Financial aid on federal chopping block

by Ashley Van Alstine

The federal government and the average college student have something in common: debt.

However, cutting federal debt may increase student debt. The Federal Budget Reconsolidation Act, recently passed in Congress, may mean higher fees for students and higher interest rates on the Federal Parent Loan for Undergraduate Students.

“This bill will cause a lot of changes for students as far as loans are concerned,” said Carolyn Small, a policy analyst for the Iowa College Student Aid Commission.

This act means Congress has cut about $12 billion dollars for financial aid programs over the next five years. The average student in the U.S. borrows $18,000 for college, with a 15-year repayment plan.
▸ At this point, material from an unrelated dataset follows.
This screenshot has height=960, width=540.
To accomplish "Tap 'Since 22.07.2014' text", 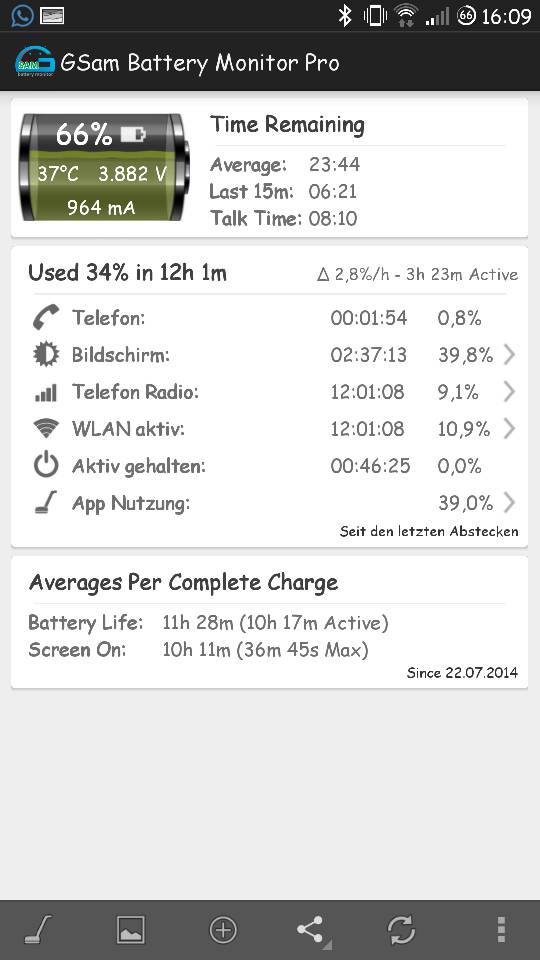I will click(x=462, y=673).
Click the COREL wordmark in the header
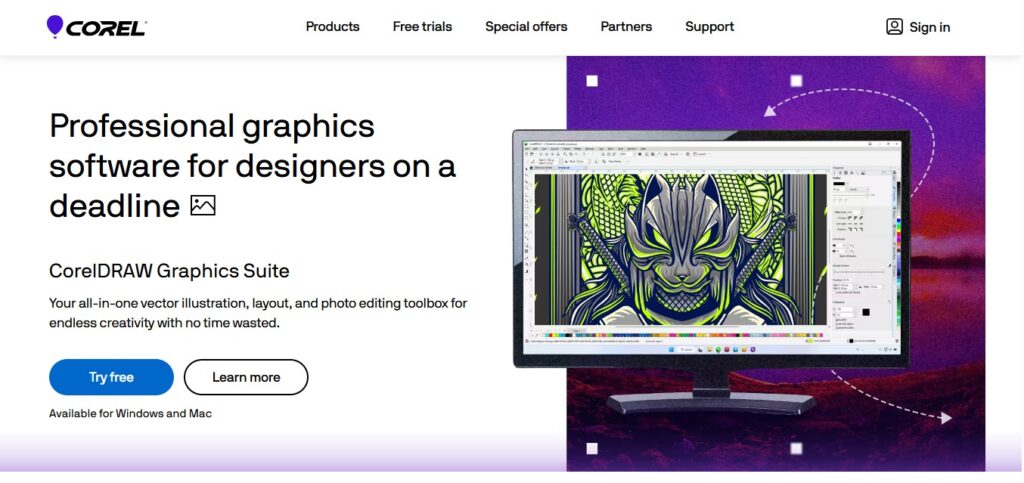This screenshot has height=483, width=1024. tap(106, 28)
According to the Winona Daily News, this act’s increase in interest would mean the average student would have to repay $2,630 more than before.

“The bill is very new and because it just passed last week, it’s very cut and dry,” said Tracie Pavon, assistant vice president and director for financial assistance. “Higher education is taking a 40 percent hit, most of the cut is happening on the back-end of loans.”
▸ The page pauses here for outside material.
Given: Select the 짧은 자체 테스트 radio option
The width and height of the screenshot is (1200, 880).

The increased interest rates begin July 1, 2006. Stafford Loans will go to a fixed rate of 6.8 percent and PLUS will rise to 8.5 percent.
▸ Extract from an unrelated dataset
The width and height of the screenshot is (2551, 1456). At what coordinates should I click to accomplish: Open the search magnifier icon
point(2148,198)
Students will also no longer be able to consolidate their loans while they are still in school.

“The Federal Budget Reconsolidation Act is going to make it even harder for lower income families to put their kids through school,” senior Matt Ernst said. “Also the changes that the bill made are going to make it that much more expensive for students to pay back their student loans.”

The bill does have a couple of positive changes that students can look forward to – specifically, an increase on the Federal Stafford Loan for first and second year students.

The amount of money available for first-year students will rise from $26,250 to $35,000. Second-year students will be able to borrow up to $45,000 as opposed to $35,000 in the past.

This bill would also allow students in graduate school the opportunity apply for PLUS loans, which wasn’t an option before.

However there is still a great deal of debate over the Federal Budget Reconsolidation Act. The bill itself only was passed into law by one vote. Now, due to a clerical error, this bill may be appealed. The appeal would mean a re-vote on the bill, which may or may not retain its one-vote margin in the second vote.